ABOUT THIS EXERCISE:
The records follow. Transcribe only the lines from the line containing "Select the fourth 2FA code digit box" through the end, both ends included, and leave out the pictures.

(Stored data entries)
————————

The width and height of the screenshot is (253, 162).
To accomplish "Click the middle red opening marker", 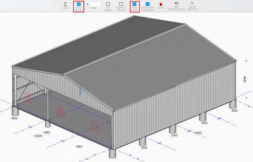I will coord(61,112).
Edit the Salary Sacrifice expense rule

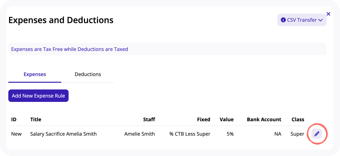point(317,134)
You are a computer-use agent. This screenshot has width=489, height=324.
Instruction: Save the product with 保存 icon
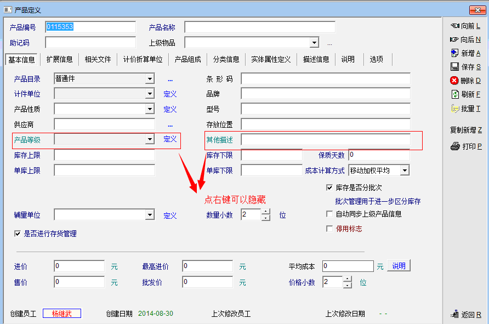click(454, 67)
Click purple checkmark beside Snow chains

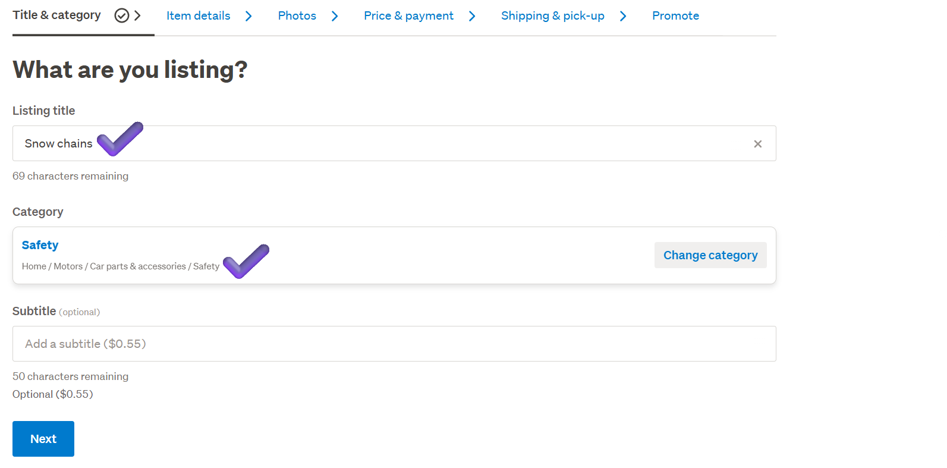(x=120, y=139)
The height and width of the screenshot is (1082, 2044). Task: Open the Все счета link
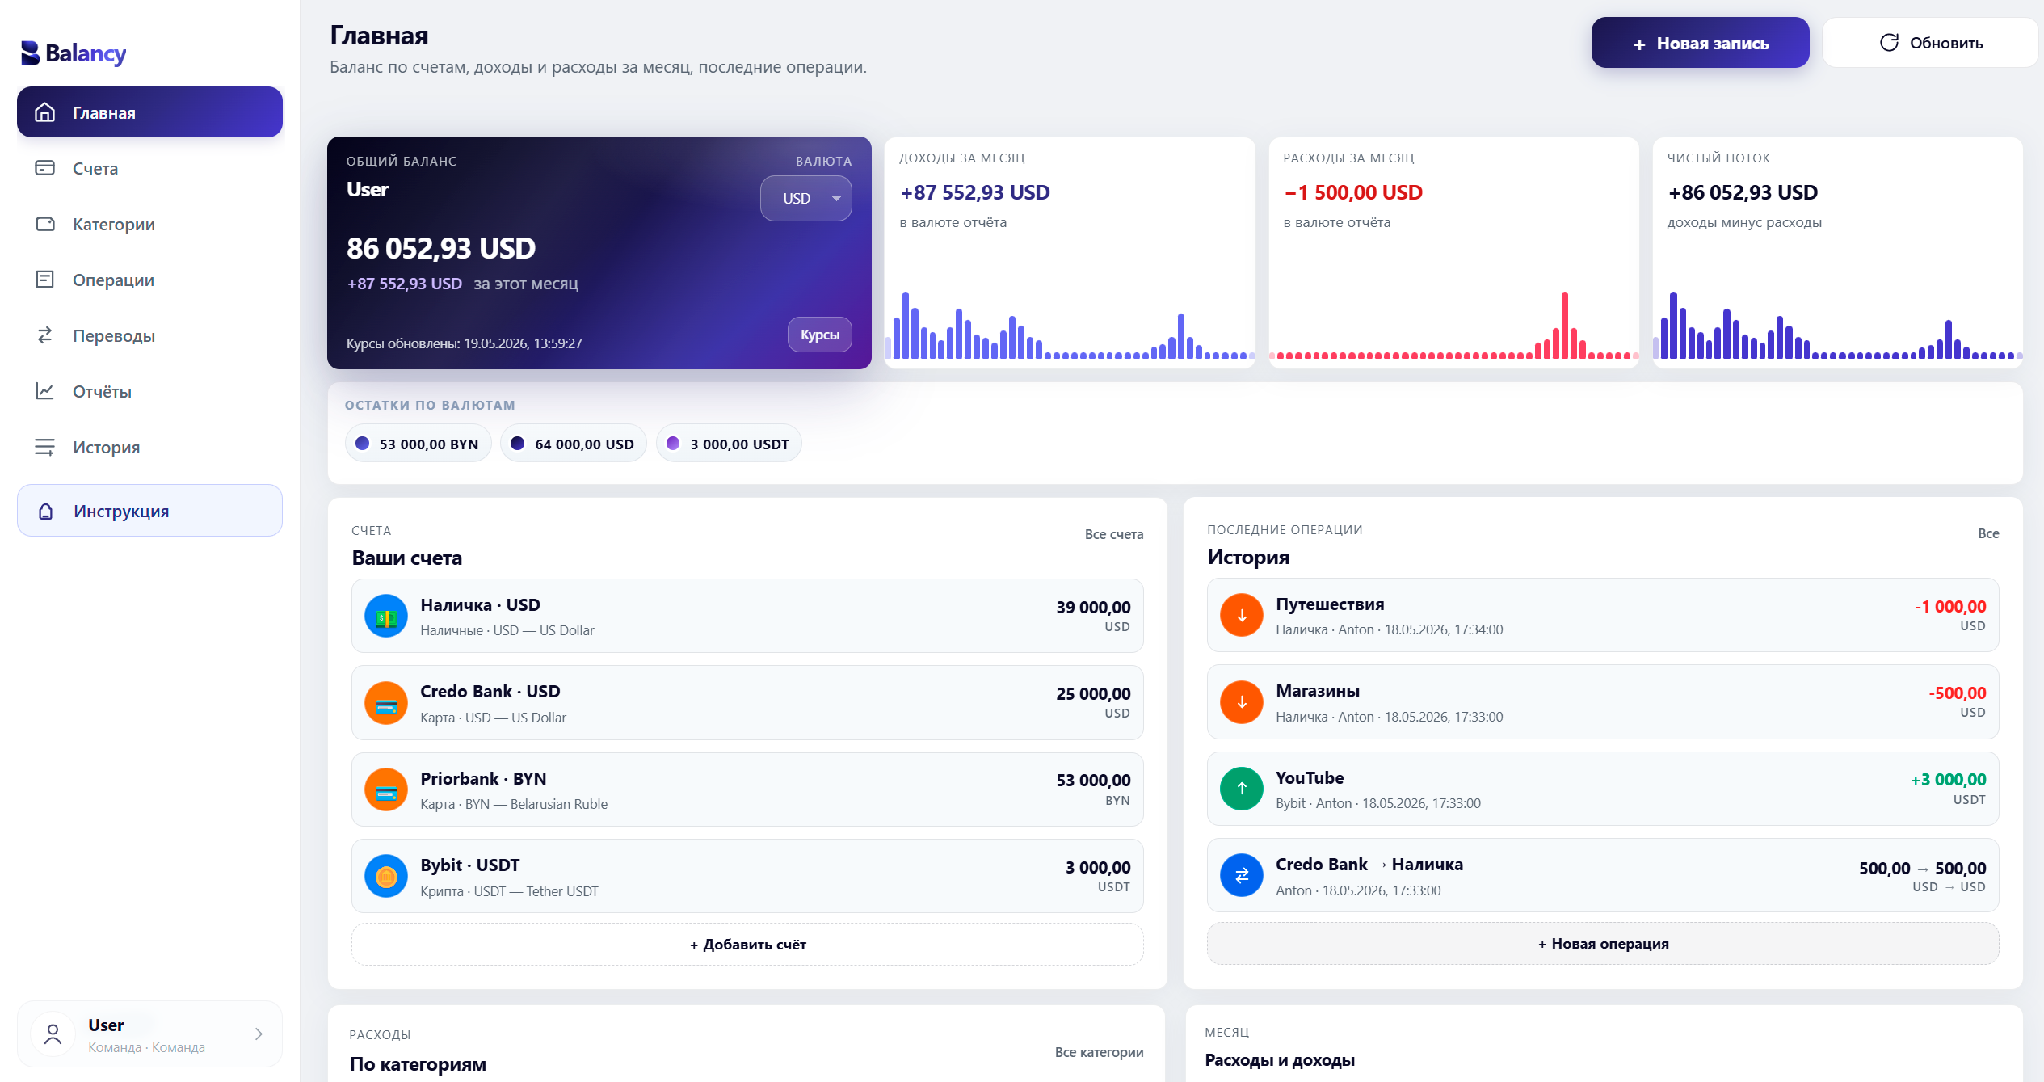[1113, 534]
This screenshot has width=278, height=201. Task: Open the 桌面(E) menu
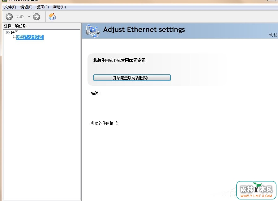tap(43, 7)
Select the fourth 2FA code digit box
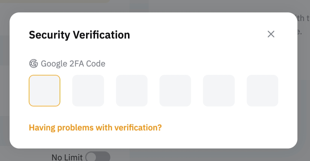The height and width of the screenshot is (161, 310). click(175, 91)
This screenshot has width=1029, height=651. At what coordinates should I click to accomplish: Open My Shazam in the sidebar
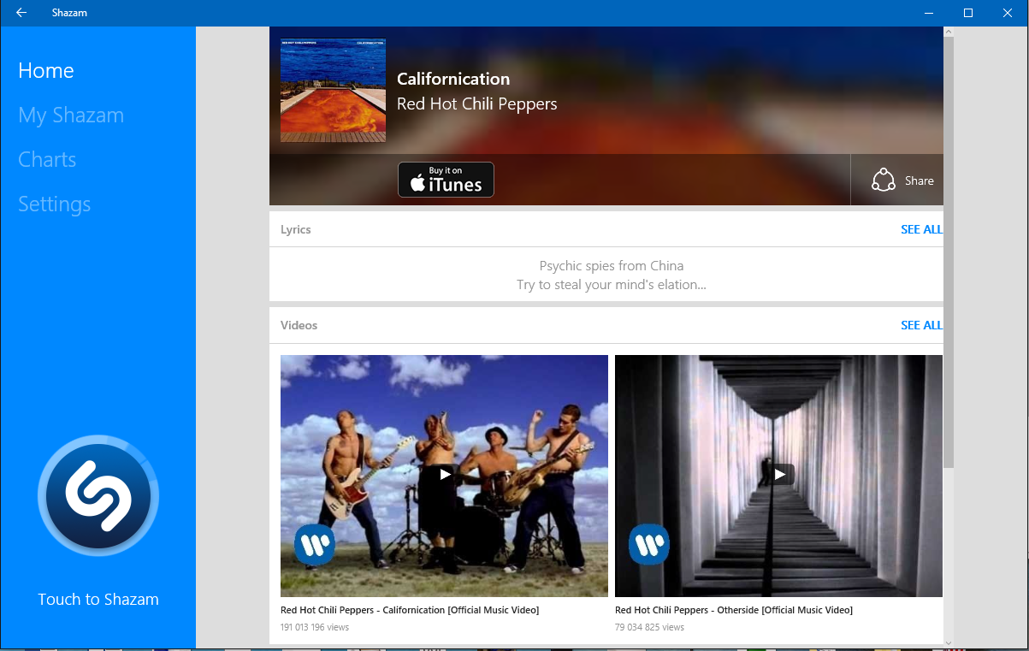(x=71, y=115)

————————

RESPONSE TO THIS TASK:
Select the fourth 2FA code digit box
The height and width of the screenshot is (161, 310). click(175, 91)
This screenshot has width=1029, height=651. At what coordinates should I click to accomplish: Open My Shazam in the sidebar
(x=71, y=115)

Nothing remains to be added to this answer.